*** Opening SUPPLIED INFORMATION ***

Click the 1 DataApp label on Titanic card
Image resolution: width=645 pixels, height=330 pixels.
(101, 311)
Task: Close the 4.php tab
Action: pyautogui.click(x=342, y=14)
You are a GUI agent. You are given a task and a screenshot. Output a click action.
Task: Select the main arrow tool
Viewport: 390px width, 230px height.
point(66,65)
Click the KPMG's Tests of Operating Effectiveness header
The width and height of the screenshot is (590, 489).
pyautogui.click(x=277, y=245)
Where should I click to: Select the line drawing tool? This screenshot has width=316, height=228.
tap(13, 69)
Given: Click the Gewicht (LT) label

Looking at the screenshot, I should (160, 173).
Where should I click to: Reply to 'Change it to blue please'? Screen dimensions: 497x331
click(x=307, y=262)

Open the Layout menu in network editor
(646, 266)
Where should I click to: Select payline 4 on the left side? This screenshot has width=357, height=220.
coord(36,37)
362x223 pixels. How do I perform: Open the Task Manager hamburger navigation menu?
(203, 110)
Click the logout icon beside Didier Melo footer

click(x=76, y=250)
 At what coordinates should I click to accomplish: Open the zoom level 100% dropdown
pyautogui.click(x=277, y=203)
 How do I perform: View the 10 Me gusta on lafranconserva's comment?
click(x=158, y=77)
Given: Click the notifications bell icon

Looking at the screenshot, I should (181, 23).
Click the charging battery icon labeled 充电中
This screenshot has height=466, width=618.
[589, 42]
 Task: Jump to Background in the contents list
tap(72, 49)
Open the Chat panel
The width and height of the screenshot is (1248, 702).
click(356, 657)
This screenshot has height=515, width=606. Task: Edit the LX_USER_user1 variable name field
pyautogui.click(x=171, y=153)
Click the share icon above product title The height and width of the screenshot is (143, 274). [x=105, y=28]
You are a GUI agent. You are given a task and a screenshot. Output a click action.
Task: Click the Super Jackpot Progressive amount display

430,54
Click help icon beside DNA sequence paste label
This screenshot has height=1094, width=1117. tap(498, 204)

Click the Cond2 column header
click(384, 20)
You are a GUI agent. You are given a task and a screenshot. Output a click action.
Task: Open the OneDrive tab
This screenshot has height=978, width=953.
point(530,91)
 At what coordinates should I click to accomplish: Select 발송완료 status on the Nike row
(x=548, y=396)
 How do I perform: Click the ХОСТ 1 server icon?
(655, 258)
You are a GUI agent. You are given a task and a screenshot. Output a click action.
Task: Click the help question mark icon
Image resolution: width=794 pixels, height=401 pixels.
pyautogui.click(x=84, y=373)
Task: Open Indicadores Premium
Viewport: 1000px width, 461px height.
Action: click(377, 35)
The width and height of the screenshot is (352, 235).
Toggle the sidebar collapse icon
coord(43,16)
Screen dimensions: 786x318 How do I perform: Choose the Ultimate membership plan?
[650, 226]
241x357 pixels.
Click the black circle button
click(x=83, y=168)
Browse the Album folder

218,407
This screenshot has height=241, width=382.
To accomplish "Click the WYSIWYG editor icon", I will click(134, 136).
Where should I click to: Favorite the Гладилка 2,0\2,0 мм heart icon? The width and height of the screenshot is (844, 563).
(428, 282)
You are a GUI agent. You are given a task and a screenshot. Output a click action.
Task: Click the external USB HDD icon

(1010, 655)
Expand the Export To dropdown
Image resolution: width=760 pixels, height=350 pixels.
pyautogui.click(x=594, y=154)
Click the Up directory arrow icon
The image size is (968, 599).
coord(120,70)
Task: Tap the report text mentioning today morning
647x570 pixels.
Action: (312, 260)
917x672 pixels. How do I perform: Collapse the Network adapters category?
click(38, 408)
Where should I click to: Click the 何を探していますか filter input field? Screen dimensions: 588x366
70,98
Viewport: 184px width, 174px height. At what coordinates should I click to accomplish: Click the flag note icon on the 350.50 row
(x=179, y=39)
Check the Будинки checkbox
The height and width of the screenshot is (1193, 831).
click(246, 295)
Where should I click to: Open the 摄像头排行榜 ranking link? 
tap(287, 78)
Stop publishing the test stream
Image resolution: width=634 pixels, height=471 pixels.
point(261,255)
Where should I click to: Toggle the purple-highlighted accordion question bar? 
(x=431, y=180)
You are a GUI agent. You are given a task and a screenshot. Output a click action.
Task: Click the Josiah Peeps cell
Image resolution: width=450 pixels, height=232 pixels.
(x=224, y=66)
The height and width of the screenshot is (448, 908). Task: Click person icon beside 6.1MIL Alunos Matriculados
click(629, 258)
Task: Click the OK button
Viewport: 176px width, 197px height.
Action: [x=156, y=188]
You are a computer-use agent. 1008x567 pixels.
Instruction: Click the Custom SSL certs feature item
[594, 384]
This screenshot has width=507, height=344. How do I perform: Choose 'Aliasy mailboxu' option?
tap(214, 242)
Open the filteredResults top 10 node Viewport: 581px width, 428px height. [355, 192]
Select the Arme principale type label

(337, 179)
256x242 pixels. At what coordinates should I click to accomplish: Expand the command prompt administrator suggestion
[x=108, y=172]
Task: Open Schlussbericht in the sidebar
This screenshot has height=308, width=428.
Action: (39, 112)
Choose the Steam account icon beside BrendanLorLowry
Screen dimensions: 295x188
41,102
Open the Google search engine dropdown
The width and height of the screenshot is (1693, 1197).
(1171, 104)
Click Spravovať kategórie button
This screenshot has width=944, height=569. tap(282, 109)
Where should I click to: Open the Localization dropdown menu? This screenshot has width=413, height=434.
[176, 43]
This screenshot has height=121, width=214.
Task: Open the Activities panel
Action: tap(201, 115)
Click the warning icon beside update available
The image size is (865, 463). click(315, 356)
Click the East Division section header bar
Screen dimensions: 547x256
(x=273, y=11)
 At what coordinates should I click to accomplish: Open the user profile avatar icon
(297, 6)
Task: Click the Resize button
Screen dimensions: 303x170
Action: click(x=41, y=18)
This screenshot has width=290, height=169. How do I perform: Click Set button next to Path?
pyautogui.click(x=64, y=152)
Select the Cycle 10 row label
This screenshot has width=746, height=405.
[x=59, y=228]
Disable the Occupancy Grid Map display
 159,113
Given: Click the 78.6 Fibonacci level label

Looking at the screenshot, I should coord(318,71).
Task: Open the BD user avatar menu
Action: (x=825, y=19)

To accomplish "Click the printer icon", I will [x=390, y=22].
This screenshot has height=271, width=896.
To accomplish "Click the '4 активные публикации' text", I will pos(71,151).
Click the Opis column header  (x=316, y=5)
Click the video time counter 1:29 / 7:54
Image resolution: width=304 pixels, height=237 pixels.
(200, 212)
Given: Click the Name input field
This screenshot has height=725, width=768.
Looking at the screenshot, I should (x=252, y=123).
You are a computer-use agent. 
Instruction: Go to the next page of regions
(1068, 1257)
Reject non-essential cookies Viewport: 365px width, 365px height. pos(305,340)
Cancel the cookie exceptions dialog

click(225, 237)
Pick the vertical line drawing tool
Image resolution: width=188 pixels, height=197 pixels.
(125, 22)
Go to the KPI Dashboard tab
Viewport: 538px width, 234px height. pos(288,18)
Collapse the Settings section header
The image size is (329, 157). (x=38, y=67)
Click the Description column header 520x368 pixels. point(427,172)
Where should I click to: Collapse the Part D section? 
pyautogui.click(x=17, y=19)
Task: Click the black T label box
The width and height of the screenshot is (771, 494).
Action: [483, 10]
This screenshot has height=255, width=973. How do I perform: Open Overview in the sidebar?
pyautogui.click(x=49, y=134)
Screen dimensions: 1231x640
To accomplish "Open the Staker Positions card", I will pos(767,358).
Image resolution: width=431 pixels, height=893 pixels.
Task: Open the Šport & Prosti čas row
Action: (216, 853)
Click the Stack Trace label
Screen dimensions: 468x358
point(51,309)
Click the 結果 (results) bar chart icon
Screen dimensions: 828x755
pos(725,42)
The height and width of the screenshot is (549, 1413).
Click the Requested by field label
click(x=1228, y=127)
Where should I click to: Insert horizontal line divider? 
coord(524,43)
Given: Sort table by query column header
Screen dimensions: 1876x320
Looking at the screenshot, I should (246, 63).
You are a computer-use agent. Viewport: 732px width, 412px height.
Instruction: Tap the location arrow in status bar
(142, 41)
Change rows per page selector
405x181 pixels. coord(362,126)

*** Closing SUPPLIED INFORMATION ***

§ DIRECTIONS FOR THIS TASK
Begin at the line above that has "The width and height of the screenshot is (771, 494)." and stop after the line that has "Screen dimensions: 1231x640", copying each line exactly and adding nothing else.

§ RESULT OF THIS TASK
The width and height of the screenshot is (771, 494).
Action: [483, 10]
This screenshot has height=255, width=973. How do I perform: Open Overview in the sidebar?
pyautogui.click(x=49, y=134)
Screen dimensions: 1231x640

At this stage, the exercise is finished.